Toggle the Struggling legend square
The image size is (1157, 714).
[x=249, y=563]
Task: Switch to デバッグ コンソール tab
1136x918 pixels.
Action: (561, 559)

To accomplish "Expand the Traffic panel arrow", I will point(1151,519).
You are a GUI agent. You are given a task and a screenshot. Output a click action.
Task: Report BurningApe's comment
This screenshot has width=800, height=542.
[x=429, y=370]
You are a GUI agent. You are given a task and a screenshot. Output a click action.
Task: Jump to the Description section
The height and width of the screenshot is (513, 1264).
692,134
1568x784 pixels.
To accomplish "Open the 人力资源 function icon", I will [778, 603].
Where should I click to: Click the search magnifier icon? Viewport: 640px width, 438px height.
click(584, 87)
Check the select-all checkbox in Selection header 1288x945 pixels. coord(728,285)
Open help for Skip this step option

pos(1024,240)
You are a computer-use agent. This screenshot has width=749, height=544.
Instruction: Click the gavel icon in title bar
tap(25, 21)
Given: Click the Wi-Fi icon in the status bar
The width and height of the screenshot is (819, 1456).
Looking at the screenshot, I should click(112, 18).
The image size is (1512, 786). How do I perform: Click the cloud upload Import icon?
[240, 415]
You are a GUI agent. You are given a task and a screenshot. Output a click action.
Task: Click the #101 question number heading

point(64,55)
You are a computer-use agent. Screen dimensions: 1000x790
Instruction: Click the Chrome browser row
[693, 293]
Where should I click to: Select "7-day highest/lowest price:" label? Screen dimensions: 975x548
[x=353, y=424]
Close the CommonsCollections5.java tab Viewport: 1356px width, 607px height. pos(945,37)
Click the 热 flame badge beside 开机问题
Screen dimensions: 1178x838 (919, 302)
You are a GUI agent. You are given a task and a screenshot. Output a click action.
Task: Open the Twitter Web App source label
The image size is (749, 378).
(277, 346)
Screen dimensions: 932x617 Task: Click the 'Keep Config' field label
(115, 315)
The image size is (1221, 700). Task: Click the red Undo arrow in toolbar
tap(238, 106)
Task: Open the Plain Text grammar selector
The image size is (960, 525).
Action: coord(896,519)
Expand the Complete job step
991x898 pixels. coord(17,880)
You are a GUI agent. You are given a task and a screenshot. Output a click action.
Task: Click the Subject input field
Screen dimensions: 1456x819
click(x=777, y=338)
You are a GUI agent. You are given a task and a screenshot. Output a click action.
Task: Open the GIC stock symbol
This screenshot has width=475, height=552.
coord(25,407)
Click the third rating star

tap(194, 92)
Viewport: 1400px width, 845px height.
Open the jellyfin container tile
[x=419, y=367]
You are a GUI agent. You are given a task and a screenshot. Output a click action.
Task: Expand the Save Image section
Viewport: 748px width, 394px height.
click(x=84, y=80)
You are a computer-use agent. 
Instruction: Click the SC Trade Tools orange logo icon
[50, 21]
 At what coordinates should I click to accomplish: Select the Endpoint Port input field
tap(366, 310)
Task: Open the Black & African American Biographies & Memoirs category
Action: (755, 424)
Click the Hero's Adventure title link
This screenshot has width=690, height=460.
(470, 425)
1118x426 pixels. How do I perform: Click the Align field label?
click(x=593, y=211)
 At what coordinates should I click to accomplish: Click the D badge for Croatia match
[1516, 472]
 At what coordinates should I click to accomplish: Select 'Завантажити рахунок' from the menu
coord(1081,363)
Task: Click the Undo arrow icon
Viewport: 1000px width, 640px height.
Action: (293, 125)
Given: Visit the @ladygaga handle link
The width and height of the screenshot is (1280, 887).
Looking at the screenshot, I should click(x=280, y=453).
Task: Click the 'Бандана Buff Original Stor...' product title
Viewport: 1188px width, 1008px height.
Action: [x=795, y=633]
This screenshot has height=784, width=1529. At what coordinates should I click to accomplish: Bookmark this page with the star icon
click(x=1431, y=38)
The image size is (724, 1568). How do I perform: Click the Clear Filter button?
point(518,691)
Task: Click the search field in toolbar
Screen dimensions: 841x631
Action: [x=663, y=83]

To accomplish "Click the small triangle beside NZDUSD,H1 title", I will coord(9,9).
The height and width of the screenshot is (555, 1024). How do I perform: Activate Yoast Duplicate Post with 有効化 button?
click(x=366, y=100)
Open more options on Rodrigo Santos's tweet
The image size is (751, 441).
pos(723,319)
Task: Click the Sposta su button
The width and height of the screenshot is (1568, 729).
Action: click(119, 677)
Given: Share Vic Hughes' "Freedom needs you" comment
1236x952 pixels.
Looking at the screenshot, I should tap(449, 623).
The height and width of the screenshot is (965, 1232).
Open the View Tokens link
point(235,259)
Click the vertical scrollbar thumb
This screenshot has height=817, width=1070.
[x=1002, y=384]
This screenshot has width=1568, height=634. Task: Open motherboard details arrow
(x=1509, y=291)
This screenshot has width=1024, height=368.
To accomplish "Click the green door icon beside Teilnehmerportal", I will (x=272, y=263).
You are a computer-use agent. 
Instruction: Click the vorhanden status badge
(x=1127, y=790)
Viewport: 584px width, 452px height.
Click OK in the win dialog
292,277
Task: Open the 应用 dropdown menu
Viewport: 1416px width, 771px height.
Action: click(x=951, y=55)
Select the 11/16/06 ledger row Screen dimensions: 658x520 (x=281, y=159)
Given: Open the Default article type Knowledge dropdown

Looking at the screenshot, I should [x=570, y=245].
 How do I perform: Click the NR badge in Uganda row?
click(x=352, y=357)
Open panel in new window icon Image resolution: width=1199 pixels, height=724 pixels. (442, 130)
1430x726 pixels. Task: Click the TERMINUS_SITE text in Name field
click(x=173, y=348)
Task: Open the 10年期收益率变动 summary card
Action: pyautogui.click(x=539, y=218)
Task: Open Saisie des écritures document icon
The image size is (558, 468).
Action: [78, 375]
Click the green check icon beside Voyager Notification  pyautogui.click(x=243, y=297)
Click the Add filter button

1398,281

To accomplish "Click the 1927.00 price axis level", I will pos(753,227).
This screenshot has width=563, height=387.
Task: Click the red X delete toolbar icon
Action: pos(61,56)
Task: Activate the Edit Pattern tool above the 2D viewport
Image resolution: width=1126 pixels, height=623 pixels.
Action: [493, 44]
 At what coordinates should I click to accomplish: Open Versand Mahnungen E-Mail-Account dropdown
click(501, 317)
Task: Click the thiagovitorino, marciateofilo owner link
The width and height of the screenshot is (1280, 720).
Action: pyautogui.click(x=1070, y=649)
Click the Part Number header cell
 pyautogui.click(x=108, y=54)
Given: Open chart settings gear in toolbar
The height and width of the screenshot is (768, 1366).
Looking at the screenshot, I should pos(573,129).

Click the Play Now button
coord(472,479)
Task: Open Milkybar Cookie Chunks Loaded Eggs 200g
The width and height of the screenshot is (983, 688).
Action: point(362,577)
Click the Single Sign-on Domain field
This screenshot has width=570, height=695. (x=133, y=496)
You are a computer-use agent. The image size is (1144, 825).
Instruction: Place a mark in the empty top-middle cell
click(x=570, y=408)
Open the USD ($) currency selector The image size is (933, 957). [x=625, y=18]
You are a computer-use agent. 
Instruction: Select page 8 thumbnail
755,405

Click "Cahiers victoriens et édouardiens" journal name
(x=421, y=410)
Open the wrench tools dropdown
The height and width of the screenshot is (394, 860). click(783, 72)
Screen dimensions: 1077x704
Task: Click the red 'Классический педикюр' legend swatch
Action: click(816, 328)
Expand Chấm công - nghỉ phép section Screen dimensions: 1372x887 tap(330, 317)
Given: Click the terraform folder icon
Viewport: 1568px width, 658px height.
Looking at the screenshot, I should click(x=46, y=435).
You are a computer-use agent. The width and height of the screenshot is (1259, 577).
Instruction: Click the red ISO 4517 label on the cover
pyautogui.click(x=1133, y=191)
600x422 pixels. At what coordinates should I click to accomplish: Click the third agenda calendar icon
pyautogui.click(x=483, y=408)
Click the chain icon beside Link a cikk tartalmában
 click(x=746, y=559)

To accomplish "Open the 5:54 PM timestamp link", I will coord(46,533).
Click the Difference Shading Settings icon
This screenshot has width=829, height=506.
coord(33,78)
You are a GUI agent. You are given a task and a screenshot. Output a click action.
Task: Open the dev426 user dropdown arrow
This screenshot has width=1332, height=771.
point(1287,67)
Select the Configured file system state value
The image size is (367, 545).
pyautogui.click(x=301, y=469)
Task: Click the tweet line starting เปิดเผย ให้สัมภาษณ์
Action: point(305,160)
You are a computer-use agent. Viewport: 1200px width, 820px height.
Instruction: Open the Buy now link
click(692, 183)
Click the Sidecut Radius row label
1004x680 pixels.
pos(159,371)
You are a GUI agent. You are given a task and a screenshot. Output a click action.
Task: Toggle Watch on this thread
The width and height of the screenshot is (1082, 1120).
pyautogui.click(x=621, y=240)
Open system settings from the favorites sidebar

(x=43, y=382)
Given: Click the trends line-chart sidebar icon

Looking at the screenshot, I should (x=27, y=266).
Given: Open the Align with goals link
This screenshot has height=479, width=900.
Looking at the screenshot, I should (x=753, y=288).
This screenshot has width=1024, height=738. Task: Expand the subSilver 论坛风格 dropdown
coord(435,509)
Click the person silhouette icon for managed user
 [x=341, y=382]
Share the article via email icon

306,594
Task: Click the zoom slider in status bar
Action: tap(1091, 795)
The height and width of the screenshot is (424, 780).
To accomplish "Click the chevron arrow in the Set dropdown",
• • •
Task prompt.
The lines to copy are those in the listing that contain the word "section".

Exercise response.
Task: Jump to the Description section
Task: Expand the Save Image section
Expand Chấm công - nghỉ phép section Screen dimensions: 1372x887 tap(330, 317)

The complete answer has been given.